In the final analysis, Lindsey's confessions are halfhearted and difficult
to take seriously. He seems to be chagrined that the Iraq mission did not turn
out as planned, rather than acknowledging that it should never have been undertaken
to begin with. And while he's duly concerned that the Iraq war is "costing
thousands of U.S. lives and hundreds of billions of dollars," there's no
mention of the tens of thousands of Iraqis who have been killed and how that
resonates throughout the Muslim world. In other words – as one should expect
coming from someone who is not a national security analyst – Lindsey's concerns
are largely parochial. He fails to understand that going to war against Iraq
was not just wrong because the stated reasons were wrong and the administration's
rose-colored-glasses predictions were wishful thinking, but because it has (predictably)

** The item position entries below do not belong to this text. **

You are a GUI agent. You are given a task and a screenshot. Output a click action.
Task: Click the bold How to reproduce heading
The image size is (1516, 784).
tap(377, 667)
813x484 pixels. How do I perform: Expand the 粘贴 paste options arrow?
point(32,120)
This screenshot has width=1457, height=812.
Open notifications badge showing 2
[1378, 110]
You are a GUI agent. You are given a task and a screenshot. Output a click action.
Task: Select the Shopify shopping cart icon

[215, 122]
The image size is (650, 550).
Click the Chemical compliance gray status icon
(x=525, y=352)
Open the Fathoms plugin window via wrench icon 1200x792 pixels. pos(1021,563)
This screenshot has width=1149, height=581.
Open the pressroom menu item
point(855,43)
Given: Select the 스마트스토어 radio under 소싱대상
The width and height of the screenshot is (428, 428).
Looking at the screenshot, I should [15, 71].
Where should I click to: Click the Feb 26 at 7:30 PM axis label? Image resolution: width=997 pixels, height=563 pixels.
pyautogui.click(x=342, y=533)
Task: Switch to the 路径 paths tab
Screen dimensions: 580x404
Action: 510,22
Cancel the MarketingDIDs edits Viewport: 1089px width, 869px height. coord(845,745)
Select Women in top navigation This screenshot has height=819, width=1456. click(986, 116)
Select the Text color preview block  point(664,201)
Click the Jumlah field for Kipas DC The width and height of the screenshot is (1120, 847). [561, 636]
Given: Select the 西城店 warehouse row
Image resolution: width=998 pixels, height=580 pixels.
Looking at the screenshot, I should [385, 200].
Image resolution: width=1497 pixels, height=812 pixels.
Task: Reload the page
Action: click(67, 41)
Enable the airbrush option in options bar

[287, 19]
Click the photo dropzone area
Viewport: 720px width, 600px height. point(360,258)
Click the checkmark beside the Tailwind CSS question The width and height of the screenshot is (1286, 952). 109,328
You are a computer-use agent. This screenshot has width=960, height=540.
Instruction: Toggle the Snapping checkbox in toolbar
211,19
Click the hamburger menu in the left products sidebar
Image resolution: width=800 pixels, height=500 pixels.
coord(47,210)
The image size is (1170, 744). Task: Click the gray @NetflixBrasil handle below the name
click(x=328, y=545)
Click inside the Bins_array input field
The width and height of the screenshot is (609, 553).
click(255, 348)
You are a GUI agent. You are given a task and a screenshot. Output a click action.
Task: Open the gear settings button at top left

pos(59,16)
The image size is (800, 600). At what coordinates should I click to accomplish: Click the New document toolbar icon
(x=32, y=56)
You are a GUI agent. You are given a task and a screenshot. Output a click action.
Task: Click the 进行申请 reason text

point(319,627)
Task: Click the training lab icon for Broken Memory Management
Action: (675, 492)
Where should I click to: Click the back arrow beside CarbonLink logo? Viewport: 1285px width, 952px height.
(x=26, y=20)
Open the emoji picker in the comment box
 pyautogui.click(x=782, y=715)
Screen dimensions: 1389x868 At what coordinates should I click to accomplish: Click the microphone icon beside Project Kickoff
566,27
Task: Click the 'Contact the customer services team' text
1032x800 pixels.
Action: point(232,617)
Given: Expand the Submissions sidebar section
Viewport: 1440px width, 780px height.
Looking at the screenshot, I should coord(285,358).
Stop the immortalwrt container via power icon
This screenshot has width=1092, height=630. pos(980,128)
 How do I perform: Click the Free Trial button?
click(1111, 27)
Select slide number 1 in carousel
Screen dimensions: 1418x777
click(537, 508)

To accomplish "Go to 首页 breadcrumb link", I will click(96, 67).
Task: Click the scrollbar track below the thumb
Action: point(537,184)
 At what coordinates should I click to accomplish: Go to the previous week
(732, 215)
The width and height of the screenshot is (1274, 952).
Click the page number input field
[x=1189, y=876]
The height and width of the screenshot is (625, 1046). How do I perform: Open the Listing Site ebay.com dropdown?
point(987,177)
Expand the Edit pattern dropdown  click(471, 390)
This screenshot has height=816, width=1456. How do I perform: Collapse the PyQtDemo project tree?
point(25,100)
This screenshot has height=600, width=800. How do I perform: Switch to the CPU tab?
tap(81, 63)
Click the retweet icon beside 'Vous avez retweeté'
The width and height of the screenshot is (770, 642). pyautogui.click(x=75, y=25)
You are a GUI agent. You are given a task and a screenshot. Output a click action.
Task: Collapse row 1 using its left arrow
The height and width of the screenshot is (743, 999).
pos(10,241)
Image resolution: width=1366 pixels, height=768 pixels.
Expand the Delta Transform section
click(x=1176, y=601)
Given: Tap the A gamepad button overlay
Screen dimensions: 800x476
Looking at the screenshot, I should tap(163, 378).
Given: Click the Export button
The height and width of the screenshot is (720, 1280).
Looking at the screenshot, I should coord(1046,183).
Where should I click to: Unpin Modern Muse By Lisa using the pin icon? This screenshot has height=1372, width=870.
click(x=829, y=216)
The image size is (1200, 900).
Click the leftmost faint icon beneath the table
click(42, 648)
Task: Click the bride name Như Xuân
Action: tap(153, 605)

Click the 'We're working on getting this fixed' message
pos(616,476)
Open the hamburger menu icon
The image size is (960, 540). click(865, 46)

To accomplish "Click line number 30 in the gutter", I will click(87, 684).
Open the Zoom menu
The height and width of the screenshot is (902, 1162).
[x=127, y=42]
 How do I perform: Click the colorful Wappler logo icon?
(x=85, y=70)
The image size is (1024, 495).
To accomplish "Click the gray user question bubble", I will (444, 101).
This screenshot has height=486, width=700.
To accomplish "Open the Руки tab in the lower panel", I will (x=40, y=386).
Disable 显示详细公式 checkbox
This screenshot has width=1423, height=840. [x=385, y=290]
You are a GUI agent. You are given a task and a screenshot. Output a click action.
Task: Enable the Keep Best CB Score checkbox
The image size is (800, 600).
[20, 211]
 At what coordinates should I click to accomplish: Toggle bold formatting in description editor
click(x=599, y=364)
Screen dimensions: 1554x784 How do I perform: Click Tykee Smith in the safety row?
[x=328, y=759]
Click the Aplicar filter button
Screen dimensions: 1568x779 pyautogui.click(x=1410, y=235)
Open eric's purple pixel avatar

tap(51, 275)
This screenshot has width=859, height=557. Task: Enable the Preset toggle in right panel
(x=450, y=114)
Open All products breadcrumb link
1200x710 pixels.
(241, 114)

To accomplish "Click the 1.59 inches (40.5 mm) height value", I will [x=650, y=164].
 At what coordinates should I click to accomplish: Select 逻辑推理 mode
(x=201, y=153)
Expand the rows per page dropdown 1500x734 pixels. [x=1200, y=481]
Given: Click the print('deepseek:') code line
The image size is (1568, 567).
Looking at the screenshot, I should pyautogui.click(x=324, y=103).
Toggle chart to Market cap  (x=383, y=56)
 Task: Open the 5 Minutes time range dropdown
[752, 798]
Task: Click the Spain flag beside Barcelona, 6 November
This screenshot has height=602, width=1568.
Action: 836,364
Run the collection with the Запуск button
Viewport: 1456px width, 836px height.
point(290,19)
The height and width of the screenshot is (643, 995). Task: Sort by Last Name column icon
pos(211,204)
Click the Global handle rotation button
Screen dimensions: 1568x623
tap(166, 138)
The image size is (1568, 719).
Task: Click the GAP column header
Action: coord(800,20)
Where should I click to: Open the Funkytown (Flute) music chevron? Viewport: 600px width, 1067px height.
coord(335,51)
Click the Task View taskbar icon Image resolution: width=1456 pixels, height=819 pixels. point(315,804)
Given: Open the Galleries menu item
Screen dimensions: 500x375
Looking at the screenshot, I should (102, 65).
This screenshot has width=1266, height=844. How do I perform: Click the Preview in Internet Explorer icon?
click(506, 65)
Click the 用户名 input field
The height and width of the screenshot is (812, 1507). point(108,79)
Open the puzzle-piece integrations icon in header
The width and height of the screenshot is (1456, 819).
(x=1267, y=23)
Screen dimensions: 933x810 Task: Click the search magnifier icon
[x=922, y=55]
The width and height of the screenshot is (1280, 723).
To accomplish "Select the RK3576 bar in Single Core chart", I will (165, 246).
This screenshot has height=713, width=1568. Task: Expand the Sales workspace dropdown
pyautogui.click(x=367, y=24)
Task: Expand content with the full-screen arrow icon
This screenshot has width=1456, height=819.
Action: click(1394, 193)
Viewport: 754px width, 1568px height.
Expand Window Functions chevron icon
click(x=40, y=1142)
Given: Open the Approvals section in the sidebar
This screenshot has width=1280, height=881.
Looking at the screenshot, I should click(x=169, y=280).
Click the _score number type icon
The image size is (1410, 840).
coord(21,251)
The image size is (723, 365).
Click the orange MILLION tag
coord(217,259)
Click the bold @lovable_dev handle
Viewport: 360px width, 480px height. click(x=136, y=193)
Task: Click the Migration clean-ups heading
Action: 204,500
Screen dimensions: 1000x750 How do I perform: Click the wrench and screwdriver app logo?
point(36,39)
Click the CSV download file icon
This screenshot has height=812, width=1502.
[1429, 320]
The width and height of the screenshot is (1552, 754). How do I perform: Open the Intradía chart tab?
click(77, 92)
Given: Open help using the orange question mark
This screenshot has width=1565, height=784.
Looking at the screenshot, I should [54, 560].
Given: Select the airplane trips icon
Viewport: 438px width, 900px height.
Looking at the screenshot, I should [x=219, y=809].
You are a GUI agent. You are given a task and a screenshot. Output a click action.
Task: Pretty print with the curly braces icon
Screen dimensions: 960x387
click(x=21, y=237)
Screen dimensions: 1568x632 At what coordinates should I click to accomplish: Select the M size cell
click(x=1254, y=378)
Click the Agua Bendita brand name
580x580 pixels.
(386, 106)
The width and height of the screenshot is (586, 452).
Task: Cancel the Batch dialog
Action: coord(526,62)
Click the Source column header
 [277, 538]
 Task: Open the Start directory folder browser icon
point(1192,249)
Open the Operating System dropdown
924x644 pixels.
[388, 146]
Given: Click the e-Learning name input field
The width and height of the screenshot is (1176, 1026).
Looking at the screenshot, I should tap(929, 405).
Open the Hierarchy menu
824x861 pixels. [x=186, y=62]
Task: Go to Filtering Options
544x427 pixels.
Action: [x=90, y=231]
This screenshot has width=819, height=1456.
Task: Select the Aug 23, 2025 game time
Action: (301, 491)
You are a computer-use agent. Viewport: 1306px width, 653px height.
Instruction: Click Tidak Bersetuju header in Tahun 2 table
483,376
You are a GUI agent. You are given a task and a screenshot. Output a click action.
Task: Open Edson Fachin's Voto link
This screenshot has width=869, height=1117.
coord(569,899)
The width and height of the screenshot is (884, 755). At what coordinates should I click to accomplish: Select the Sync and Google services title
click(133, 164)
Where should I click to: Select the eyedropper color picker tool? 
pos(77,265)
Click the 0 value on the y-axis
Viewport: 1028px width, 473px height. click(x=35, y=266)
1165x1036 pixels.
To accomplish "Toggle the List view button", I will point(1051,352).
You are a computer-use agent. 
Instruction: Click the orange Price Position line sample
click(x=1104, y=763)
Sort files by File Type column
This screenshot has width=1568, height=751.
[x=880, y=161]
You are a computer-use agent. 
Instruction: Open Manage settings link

made the terrorist threat worse by sowing the seeds of anti-American hatred
that is the basis for al-Qaeda and radical Islamists to recruit to their ranks.
So what should one make of Lindsey when he claims that arguments against war
"can be rebutted in cases other than an outright or imminent attack on
the United States"? What other cases in which the United States does not
face a threat does Lindsey believe warrant going to war? Given that he believed
the administration made a compelling case for war against Iraq (which was not
a case of outright or imminent attack), why should anyone believe him when he
now claims to "prefer a more cautious approach in dealing with rogue regimes"
and that "I do not think that preventing an Iranian bomb is worth hazarding
another war" – especially when Lindsey says, "I stand prepared to
flip-flop once again should changing circumstances warrant." What circumstances?
Lindsey sounds like an alcoholic who says he can have a drink whenever he wants.